#### SUPPLIED DATA ####

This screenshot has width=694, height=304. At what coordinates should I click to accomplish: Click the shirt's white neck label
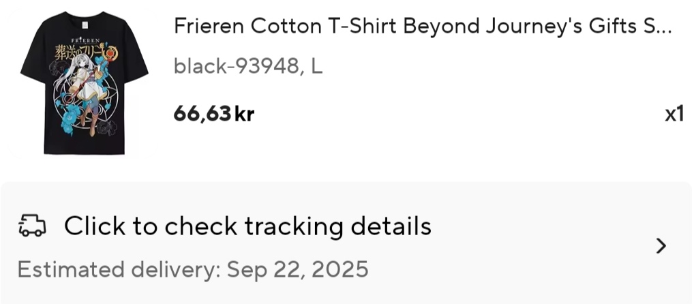(x=85, y=25)
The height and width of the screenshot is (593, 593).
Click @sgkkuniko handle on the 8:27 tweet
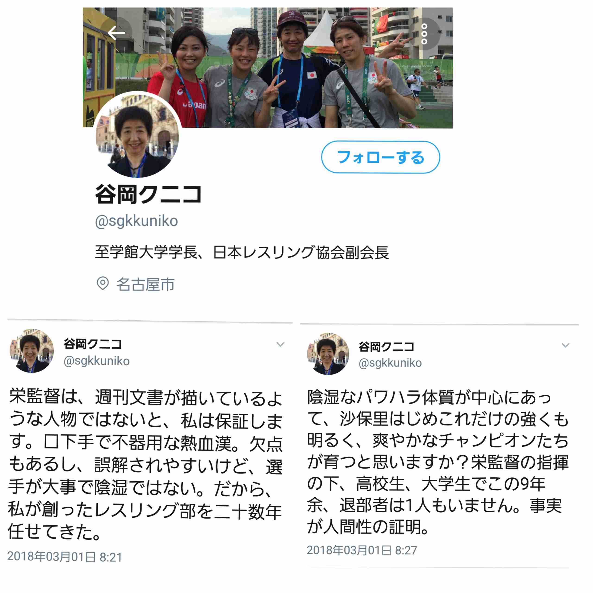click(390, 363)
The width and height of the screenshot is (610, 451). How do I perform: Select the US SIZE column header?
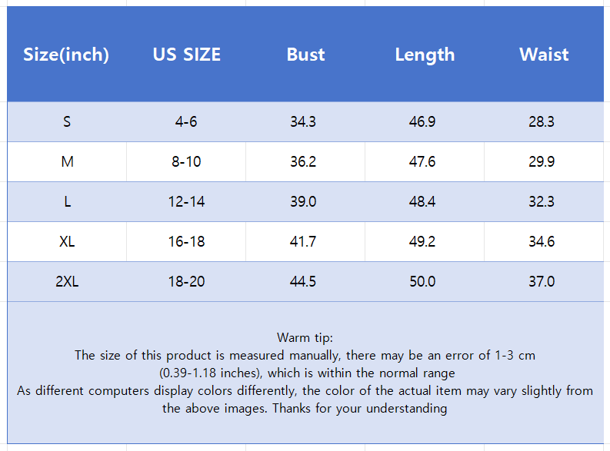click(x=186, y=55)
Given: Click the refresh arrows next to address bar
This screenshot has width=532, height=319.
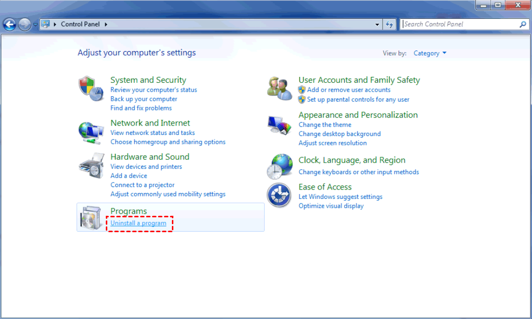Looking at the screenshot, I should click(x=389, y=24).
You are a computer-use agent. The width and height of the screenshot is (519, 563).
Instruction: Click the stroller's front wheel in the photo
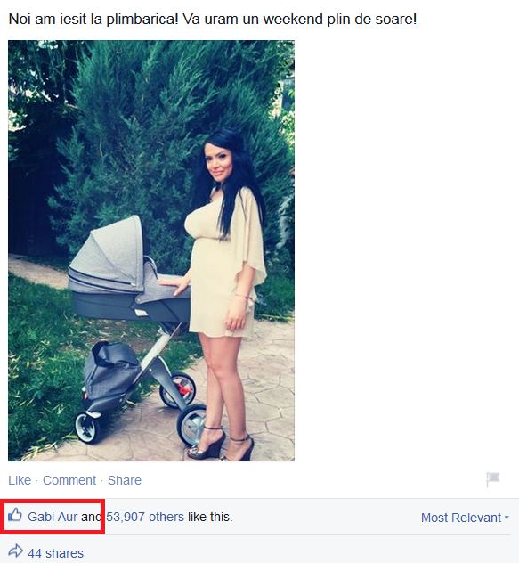85,428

####

### TASK DESCRIPTION
With the pictures removed, the entries above should be transcribed exactly.

### RESPONSE FOR THIS EXERCISE
This screenshot has width=694, height=304. At what coordinates should I click to accomplish: Click the shirt's white neck label
(x=85, y=25)
The height and width of the screenshot is (593, 593).
Click @sgkkuniko handle on the 8:27 tweet
click(390, 363)
The width and height of the screenshot is (610, 451). How do I perform: Select the US SIZE column header?
click(x=186, y=55)
Given: Click the refresh arrows next to address bar
This screenshot has width=532, height=319.
Looking at the screenshot, I should click(x=389, y=24).
You are a computer-use agent. The width and height of the screenshot is (519, 563).
Instruction: Click the stroller's front wheel in the photo
85,428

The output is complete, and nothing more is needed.